[Required work] Return the number of lines below that contain "dimensions"; nothing else belongs in the reply.

┌─ The records

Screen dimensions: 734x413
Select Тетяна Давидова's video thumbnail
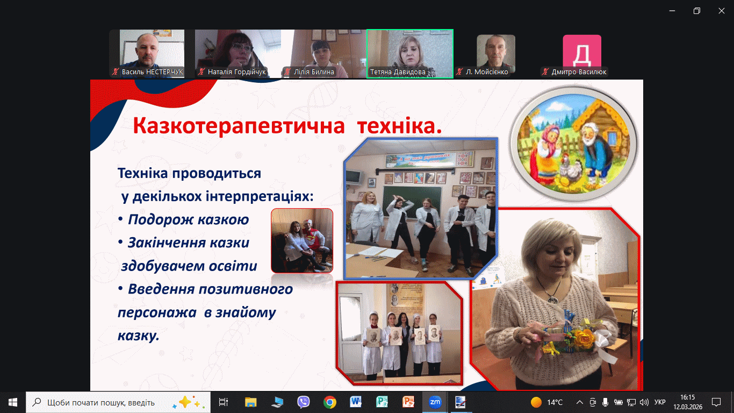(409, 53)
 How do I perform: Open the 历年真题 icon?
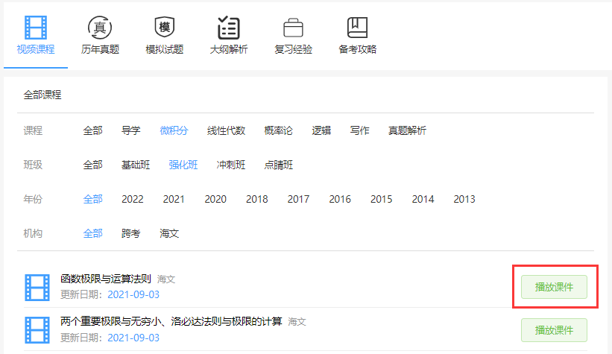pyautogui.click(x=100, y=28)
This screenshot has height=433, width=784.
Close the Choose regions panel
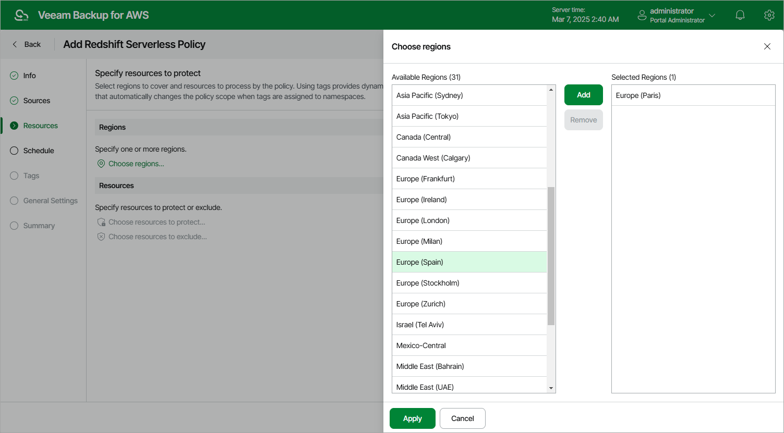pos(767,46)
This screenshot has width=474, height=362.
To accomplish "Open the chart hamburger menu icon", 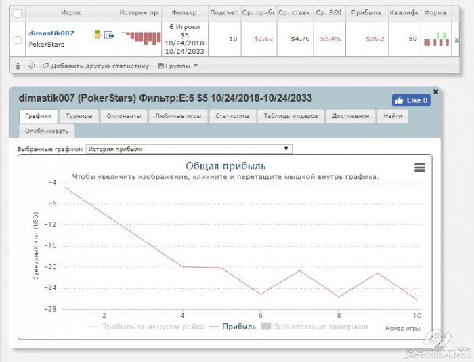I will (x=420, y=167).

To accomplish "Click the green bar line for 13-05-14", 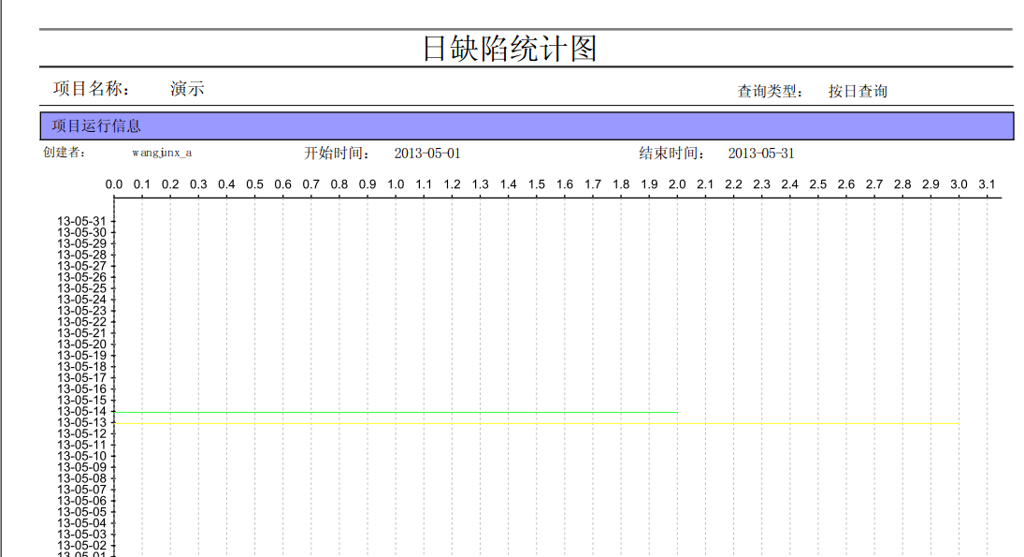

└─
┌─ The records

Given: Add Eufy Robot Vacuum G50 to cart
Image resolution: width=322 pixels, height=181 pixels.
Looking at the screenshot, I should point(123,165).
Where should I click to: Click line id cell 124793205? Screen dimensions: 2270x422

└─

[Answer to the problem] 2